Write out every entry, unchanged. Skip any picture.

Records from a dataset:
============

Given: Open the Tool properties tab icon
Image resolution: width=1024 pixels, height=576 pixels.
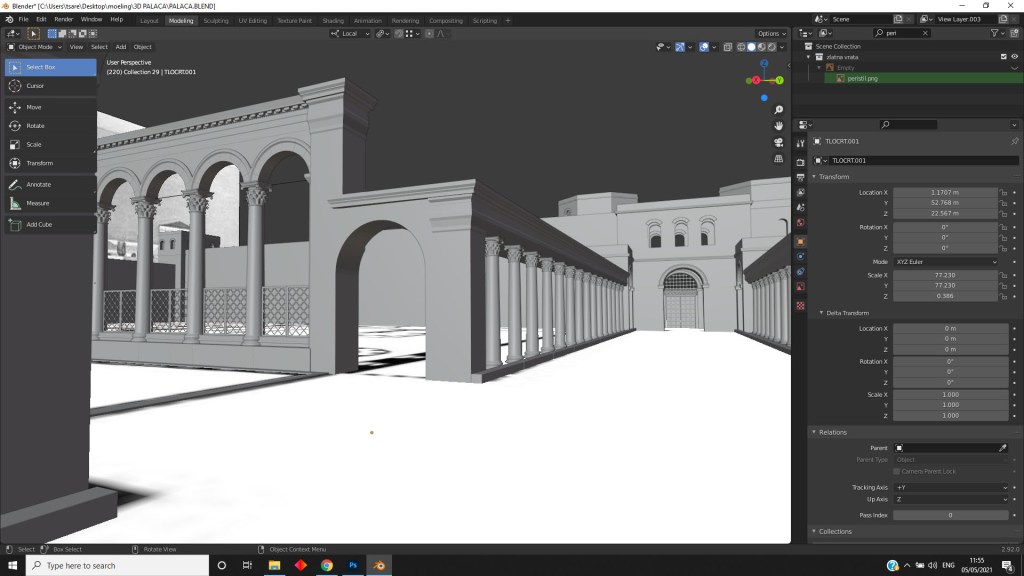Looking at the screenshot, I should tap(800, 143).
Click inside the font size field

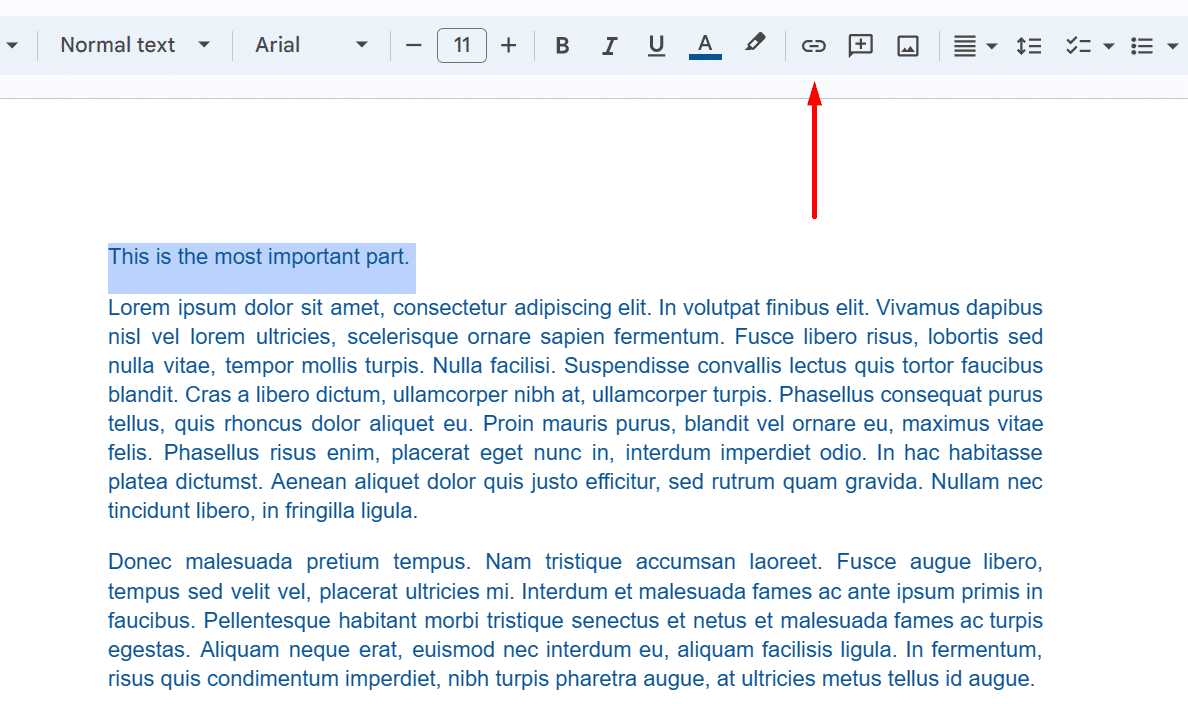(x=461, y=45)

============

**EXERCISE RESPONSE:**
Given: Open the Tool properties tab icon
Image resolution: width=1024 pixels, height=576 pixels.
Looking at the screenshot, I should tap(800, 143).
Click inside the font size field

(x=461, y=45)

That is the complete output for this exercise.